The company has tweaked its chain of Fresh grocery stores in a bid to attract more shoppers, and it opened up fresh food delivery to shoppers who aren’t Prime members.
“It’s also looked to highlight its growing business selling household staples such as paper towels, cleaning supplies, bottled drinks and canned food.
“In January, Amazon tapped Jason Buechel, the CEO of Whole Foods Market, the upscale grocer it acquired in 2017 for $13.7 billion, to lead its worldwide grocery stores business. Buechel announced in June that the company was bringing Whole Foods closer to the Amazon grocery umbrella as part of a reorganization. Previously, Whole Foods had remained largely independent from Amazon’s own grocery offerings.”
From Investopedia:
“Amazon’s announcement amounts to a ‘shot heard ’round the warehouse,’ Wedbush Securities wrote in a research note.

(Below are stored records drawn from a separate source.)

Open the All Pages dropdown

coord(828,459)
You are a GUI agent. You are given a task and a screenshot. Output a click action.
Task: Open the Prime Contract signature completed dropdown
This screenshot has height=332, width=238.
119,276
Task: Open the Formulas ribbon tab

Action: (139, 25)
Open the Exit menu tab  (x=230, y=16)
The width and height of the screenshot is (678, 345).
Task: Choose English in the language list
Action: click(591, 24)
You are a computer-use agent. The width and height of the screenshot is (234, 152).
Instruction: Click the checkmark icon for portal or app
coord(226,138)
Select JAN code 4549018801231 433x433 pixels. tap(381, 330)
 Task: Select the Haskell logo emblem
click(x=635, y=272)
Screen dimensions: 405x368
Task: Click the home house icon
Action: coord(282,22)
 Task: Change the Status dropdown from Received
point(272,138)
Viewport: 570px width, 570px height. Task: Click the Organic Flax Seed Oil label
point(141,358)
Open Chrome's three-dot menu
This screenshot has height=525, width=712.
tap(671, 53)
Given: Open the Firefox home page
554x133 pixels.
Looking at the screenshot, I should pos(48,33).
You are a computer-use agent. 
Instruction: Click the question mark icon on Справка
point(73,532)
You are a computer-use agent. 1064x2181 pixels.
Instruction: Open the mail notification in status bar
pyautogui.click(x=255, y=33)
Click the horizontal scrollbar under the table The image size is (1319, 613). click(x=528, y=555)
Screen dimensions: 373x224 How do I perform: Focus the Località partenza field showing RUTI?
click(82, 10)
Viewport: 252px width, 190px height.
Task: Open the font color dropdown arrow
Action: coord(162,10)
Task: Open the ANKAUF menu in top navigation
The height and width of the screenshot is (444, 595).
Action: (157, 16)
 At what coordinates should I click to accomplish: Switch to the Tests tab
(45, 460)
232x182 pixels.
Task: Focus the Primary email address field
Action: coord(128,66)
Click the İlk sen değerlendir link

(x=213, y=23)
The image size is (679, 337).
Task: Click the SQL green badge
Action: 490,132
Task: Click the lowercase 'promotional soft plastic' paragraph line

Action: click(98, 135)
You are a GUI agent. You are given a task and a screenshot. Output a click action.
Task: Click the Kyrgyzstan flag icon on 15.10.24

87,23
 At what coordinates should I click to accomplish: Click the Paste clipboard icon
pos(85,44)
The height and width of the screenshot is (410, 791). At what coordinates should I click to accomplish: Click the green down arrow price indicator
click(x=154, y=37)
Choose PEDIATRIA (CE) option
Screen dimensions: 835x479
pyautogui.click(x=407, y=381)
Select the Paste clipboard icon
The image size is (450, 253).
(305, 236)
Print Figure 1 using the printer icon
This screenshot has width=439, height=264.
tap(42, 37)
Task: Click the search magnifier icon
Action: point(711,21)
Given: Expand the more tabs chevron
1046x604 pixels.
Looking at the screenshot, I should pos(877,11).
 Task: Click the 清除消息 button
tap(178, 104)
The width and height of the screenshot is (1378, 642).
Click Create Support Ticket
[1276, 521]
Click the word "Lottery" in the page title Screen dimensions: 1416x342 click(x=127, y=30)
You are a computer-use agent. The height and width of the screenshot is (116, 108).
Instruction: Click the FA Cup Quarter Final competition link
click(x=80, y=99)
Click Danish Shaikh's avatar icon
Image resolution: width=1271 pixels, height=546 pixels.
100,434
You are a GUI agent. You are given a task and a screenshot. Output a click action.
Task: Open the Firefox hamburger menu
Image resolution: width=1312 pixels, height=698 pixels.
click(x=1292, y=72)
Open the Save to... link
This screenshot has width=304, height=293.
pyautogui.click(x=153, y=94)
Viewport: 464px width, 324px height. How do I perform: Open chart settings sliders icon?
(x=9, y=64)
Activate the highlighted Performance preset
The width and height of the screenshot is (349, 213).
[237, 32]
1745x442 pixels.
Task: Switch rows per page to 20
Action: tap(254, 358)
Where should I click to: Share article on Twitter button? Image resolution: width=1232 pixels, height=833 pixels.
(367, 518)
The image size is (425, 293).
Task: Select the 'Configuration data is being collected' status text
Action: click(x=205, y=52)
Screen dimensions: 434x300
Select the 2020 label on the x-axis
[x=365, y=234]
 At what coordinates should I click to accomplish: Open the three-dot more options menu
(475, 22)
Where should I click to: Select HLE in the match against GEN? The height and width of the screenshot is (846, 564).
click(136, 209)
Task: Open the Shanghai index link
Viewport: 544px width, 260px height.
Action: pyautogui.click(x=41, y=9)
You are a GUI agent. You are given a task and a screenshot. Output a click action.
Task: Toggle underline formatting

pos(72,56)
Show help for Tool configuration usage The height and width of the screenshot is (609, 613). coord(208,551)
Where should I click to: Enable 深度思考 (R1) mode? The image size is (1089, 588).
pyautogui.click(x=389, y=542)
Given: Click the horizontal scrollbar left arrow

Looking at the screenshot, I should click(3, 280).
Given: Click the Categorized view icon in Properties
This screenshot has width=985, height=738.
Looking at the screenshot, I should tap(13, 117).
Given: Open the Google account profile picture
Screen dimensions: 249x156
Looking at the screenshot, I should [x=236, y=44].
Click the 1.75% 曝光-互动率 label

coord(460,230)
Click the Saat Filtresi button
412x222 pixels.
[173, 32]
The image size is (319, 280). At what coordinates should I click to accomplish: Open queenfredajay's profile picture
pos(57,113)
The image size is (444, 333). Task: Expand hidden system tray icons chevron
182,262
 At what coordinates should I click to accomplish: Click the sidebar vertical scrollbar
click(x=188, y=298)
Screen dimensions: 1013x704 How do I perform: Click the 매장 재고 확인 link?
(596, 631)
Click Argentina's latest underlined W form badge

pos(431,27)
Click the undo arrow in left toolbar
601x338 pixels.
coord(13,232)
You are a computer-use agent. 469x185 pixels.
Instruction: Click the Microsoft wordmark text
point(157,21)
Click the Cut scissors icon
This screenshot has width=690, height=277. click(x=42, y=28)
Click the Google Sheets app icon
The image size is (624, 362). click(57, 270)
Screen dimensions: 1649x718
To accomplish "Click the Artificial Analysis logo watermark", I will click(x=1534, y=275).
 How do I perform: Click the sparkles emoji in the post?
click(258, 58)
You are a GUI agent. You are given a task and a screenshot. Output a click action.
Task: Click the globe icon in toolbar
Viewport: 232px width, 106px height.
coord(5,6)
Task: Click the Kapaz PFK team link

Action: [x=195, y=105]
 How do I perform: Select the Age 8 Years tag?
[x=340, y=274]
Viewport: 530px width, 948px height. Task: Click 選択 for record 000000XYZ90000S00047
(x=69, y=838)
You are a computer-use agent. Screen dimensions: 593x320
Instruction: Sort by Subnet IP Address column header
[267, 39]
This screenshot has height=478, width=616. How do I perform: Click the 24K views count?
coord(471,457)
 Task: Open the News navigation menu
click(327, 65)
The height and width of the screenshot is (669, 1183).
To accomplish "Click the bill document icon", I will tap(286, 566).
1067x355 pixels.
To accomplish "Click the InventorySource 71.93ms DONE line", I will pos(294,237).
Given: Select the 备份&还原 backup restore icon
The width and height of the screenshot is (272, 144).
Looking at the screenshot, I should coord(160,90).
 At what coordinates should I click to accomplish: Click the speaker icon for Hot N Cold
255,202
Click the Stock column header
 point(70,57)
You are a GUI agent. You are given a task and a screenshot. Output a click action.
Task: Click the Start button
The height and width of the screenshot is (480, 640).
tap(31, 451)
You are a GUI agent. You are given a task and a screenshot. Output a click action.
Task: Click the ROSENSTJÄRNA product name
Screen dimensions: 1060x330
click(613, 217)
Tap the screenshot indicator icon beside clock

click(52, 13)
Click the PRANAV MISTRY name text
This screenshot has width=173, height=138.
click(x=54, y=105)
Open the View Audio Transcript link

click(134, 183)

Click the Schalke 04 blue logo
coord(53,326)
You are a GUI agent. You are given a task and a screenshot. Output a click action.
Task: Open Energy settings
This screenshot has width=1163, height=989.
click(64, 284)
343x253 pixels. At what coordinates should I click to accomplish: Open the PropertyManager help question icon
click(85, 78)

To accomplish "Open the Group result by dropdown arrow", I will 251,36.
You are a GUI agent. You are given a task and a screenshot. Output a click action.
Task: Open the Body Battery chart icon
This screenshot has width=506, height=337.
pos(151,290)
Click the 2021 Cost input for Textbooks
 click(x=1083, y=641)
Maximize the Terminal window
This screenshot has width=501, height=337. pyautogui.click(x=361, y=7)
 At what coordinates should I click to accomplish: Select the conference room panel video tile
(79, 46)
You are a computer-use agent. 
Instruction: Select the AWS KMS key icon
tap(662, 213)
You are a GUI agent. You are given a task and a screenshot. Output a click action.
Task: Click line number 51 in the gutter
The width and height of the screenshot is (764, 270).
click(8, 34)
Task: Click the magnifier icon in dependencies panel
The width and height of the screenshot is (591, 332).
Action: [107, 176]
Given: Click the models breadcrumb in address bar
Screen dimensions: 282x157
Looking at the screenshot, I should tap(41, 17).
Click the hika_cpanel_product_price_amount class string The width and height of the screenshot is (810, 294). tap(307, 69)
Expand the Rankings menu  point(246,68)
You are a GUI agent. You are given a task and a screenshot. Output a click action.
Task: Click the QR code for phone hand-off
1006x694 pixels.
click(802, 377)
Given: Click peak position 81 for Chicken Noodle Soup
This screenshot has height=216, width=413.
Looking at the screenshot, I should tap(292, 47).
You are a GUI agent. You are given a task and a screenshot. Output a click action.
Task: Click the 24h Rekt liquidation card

The bank added that the move could weigh on delivery companies and retailers that have large grocery businesses.
“Investors sold off shares of delivery and supermarket companies Wednesday.
Instacart shares were recently down 12%, while DoorDash shares fell some 5%, Kroger shares dropped 4%, Walmart and Albertsons Companies shares dipped about 2%. ‘Along comes Amazon with an existing nationwide network of fulfillment centers and delivery trucks, [and] seems to have finally figured out how to store and fulfill perishables in a way to support same-day efforts,’ Wedbush analysts said.”
From MarketWatch:
“UBS analyst Stephen Ju, in a research note on Wednesday, called Amazon’s move a ‘directional negative’ for Uber and DoorDash. He said it would add ‘likely pressure on margins as this update raises the competitive intensity to their intraweek delivery efforts’.”
KC’s View:
Making deliveries in a timely and efficient manner is what Amazon does best – it is, at its heart, a logistics company. It makes sense for Amazon to extend that expertise to fresh foods, as long as it has the infrastructure in place to deliver on the value proposition it is making to shoppers.
The expansion of this service is not reflected in my Amazon home page this morning, and I will be curious to see how fresh foods are integrated into what already is a very crowded environment. I do think they’ll have to be careful about it – there is a point at which the website will tip over into being unnavigable.
I still think that at some point, Amazon is going to largely get out of the bricks-and-mortar grocery business, and focus on e-grocery, something at which it is far more accomplished. It’ll keep Whole Foods (unless somebody makes it an offer it cannot refuse), but it has shown neither the competence or the commitment to physical retailing necessary to succeed in this arena. I don’t think Amazon has the horses to compete with the likes of Walmart in the bricks-and-mortar, and so it makes better sense to run a different race on a different track.
Amazon probably isn’t at that point yet – I’m sure the company still has some formats and store designs in its back pocket that it plans to try, that it thinks could resurrect its dreams of dominating bricks-and-mortar. But physical grocery is a money suck, and if it can stick to both e-grocery and the licensing of its technology, this could all make it a lot of money with better margins.
I think I may be all alone out there with this prediction. I’m okay with that.